- _Source document_:
Detect data roles for each column — detect

Applies heuristic-based role detection to every column in a data frame. Roles include a recommended synthesis role plus the two primary disclosure axes used by the Configure step: whether a column points to a person (identifies) and whether it is sensitive. The legacy single disclosure_role value is retained as derived compatibility metadata for existing synthesis/export/CLI paths.

Usage

detect_roles(data, profile = NULL)

Arguments

data: A data frame.
profile: Optional; a dataganger_profile object from profile_data(). If NULL (the default), profiling is performed internally.

Value

An S3 object of class dataganger_roles, a tibble with columns:

variable: Column name.
class: R class of the column.
recommended_role: Role detected by heuristic.
user_role: User-supplied override (initially NA).
simulation: How the column is treated during synthesis.
reason: Justification for the recommended role.
identifies: Whether the column points to a person: "none", "combination", or "direct".

- _Questions to answer_:
1 - From the detect_roles page, answer:
(a) What class of S3 object does the function return?
(b) What happens when profile is left as NULL?
(c) What is the initial value of user_role?
2 - Do these statements agree with the detect_roles page? Answer yes or no for each, and quote the words that settle it.
(a) The profile argument must always be supplied.
(b) The legacy disclosure_role value has been removed.
(c) The reason column gives the justification for the recommended role.
Use only the detect_roles page to respond.

- _Material provided_:
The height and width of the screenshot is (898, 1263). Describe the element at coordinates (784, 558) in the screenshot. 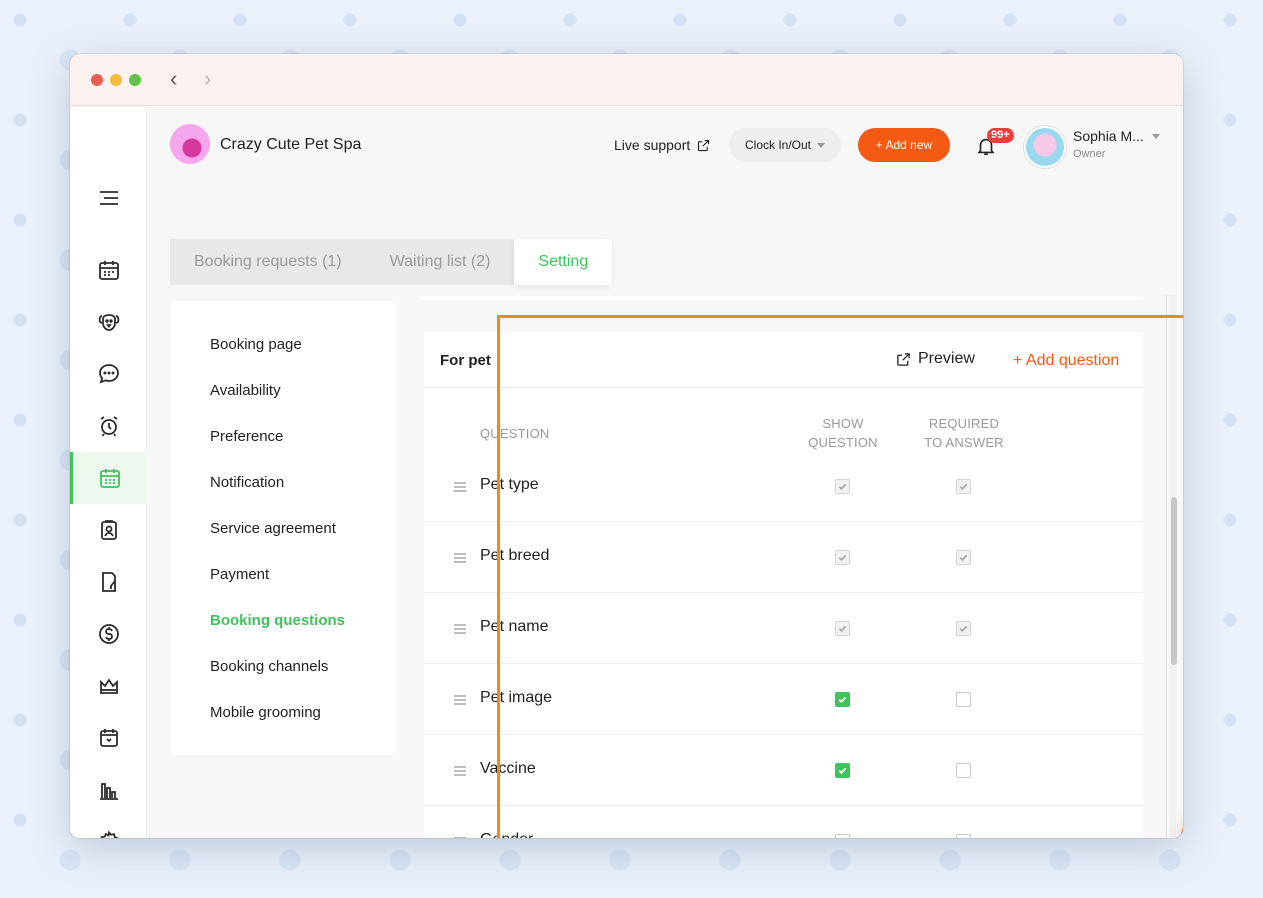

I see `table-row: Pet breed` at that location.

* * *

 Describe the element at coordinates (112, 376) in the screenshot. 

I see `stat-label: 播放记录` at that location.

--

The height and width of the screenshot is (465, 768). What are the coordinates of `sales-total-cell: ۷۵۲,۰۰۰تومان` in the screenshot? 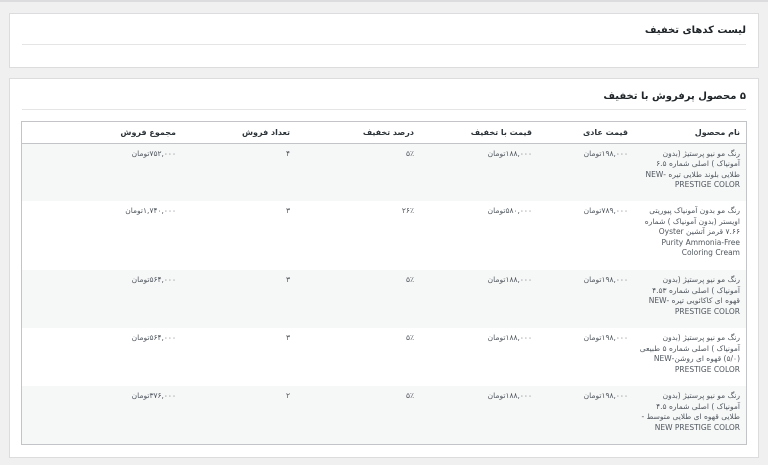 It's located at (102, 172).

- _Results_:
1 -
(a) dataganger_roles
(b) Profiling is performed internally.
(c) NA

2 -
(a) No: "Optional; a dataganger_profile object from profile_data()."
(b) No: "The legacy single disclosure_role value is retained as derived compatibility metadata"
(c) Yes: "reason: Justification for the recommended role."